[Problem]
Each line starting at the one that contains "Where should I click to: Select" and ending at the one that contains "has width=1568, height=451." must be returned exactly, and the rest of the listing is left out.
=-=-=
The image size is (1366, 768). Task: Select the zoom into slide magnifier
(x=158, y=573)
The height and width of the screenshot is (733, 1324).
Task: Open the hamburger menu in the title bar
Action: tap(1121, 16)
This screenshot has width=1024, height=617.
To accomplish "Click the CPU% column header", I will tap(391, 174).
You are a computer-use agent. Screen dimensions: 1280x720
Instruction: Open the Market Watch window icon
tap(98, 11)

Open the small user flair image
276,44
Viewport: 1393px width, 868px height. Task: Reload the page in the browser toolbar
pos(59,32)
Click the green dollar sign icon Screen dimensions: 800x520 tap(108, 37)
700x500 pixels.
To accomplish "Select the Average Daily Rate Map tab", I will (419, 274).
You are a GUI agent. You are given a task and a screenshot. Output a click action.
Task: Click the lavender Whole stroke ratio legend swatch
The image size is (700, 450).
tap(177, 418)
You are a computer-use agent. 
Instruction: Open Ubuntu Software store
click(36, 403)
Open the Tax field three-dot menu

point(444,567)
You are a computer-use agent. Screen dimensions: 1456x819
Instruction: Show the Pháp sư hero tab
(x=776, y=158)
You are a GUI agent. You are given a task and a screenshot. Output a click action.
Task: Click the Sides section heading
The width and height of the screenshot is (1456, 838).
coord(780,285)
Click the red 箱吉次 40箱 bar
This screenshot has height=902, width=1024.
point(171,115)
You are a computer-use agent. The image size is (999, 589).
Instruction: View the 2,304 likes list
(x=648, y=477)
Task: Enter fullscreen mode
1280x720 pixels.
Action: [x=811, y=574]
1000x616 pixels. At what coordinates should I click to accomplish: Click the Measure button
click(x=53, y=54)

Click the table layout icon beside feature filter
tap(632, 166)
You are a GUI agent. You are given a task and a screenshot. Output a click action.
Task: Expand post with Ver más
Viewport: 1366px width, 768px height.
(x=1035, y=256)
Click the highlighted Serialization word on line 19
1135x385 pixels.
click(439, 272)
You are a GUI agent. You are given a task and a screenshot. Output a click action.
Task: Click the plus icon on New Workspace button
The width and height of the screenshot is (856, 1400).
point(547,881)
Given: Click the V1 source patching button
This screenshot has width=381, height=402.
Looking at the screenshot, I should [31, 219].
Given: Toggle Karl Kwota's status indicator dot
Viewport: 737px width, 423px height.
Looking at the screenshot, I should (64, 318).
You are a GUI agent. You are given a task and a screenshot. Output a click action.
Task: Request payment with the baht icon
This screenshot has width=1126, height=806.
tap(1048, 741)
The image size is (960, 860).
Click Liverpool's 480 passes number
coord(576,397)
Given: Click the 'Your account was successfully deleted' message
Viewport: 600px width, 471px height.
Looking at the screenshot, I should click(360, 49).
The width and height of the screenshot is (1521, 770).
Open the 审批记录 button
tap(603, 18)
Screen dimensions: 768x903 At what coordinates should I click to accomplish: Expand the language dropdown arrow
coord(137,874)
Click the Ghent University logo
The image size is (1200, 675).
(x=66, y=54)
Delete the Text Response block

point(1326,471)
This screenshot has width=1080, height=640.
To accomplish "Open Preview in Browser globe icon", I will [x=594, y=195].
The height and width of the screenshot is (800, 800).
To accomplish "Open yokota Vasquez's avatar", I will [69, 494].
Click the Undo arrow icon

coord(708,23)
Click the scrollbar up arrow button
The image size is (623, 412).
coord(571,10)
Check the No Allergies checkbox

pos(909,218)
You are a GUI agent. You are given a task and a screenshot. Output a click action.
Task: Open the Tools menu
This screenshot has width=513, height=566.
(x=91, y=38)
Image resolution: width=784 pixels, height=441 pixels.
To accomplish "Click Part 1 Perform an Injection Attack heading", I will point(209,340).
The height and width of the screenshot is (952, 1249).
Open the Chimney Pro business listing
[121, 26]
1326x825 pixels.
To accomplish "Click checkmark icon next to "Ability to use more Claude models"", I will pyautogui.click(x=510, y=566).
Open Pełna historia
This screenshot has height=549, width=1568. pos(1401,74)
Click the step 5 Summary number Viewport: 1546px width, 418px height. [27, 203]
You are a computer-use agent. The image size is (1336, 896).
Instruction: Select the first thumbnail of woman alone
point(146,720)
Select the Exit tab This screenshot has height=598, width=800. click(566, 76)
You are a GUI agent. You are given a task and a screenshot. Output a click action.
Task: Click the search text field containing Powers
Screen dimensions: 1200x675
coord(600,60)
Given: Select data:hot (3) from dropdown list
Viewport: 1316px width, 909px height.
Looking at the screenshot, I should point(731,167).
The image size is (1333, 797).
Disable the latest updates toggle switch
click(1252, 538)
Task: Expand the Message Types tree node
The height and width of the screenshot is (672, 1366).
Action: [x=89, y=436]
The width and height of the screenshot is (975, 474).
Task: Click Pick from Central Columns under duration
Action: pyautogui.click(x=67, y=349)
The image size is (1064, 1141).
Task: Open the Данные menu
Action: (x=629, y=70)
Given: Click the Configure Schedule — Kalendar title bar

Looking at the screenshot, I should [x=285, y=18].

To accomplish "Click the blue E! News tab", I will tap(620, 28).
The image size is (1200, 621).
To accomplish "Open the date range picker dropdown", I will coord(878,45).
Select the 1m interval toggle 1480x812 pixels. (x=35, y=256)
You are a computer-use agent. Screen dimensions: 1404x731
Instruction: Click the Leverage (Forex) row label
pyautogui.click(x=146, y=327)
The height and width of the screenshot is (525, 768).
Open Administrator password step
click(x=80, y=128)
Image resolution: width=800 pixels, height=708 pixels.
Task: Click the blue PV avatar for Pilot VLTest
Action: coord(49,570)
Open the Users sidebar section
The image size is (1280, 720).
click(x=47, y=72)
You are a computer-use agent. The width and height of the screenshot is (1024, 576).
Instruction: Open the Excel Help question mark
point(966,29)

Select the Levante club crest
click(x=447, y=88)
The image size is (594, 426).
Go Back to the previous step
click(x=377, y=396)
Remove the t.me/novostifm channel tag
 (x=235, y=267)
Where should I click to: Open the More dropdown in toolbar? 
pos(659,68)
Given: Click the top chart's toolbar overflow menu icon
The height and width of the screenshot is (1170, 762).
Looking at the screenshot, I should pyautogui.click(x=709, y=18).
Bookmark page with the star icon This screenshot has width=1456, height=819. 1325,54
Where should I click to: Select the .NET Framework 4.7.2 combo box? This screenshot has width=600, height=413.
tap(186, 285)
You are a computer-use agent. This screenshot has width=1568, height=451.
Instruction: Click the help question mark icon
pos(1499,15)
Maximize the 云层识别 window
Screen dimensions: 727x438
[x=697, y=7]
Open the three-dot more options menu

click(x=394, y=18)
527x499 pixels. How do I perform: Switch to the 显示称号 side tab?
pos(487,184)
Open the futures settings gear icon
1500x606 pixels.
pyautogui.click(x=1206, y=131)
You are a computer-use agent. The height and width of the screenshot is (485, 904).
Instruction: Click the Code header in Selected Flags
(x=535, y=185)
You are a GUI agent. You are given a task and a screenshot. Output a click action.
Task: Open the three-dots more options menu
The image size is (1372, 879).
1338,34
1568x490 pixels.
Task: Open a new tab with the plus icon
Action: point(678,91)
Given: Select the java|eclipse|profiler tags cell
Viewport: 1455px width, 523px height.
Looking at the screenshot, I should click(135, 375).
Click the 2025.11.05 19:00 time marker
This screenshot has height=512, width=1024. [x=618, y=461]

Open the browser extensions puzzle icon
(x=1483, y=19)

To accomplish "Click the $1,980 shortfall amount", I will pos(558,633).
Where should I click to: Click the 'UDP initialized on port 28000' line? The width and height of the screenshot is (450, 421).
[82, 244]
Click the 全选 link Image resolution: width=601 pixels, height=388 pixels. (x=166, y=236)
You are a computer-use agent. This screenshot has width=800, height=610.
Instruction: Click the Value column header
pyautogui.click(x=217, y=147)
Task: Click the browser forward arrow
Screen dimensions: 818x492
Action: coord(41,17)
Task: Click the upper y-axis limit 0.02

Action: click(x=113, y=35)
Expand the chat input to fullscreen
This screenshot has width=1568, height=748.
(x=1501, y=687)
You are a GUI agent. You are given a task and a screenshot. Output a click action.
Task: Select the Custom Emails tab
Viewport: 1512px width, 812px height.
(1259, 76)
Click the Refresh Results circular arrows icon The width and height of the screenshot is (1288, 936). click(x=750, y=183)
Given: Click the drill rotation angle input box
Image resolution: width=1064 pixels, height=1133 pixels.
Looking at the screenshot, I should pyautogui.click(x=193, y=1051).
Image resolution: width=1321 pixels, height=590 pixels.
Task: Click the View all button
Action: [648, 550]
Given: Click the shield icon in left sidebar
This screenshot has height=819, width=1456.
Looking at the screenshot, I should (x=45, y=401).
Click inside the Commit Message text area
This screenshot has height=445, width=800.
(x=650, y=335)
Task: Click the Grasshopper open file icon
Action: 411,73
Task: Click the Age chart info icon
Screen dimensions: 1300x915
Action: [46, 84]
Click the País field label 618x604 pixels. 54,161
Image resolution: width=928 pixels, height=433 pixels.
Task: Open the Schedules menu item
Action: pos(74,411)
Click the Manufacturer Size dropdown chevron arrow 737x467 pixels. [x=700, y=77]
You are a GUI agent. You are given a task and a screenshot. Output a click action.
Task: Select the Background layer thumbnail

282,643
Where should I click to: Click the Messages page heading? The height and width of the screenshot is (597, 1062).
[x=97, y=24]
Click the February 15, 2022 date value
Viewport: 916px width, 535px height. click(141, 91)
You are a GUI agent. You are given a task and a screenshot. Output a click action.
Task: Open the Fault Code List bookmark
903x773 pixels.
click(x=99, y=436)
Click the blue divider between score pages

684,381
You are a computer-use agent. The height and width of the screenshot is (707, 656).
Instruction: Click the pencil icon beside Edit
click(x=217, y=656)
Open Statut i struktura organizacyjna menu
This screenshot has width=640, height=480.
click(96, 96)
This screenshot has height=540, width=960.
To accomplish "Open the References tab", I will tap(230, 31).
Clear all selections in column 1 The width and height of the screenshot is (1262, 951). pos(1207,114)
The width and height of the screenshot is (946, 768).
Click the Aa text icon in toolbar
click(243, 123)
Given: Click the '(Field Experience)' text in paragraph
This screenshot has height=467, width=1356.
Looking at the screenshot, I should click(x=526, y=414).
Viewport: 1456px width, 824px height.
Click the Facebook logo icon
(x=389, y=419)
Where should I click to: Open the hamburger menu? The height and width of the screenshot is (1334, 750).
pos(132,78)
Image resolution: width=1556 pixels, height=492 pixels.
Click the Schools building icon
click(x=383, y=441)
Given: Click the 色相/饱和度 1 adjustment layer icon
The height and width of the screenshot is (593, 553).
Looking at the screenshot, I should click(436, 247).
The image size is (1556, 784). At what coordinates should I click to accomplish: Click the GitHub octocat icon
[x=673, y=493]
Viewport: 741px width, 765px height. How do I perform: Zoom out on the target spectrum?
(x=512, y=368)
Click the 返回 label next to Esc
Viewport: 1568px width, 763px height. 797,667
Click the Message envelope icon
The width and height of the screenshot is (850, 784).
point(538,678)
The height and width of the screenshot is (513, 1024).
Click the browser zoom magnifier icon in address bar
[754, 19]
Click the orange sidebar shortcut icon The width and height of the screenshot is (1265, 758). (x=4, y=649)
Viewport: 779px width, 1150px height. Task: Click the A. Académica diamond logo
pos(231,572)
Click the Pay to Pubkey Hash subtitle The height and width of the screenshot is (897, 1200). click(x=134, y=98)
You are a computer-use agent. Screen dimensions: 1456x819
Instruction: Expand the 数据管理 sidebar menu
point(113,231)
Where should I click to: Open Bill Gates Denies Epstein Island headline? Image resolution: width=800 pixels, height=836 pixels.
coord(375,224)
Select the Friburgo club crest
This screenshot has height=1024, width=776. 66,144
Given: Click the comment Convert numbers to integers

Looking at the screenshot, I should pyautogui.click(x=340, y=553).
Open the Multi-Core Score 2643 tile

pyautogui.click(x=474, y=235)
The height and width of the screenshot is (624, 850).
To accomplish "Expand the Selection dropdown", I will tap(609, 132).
=-=-=
[Exercise result]
Where should I click to: Select the .NET Framework 4.7.2 combo box? This screenshot has width=600, height=413.
tap(186, 285)
You are a computer-use agent. This screenshot has width=1568, height=451.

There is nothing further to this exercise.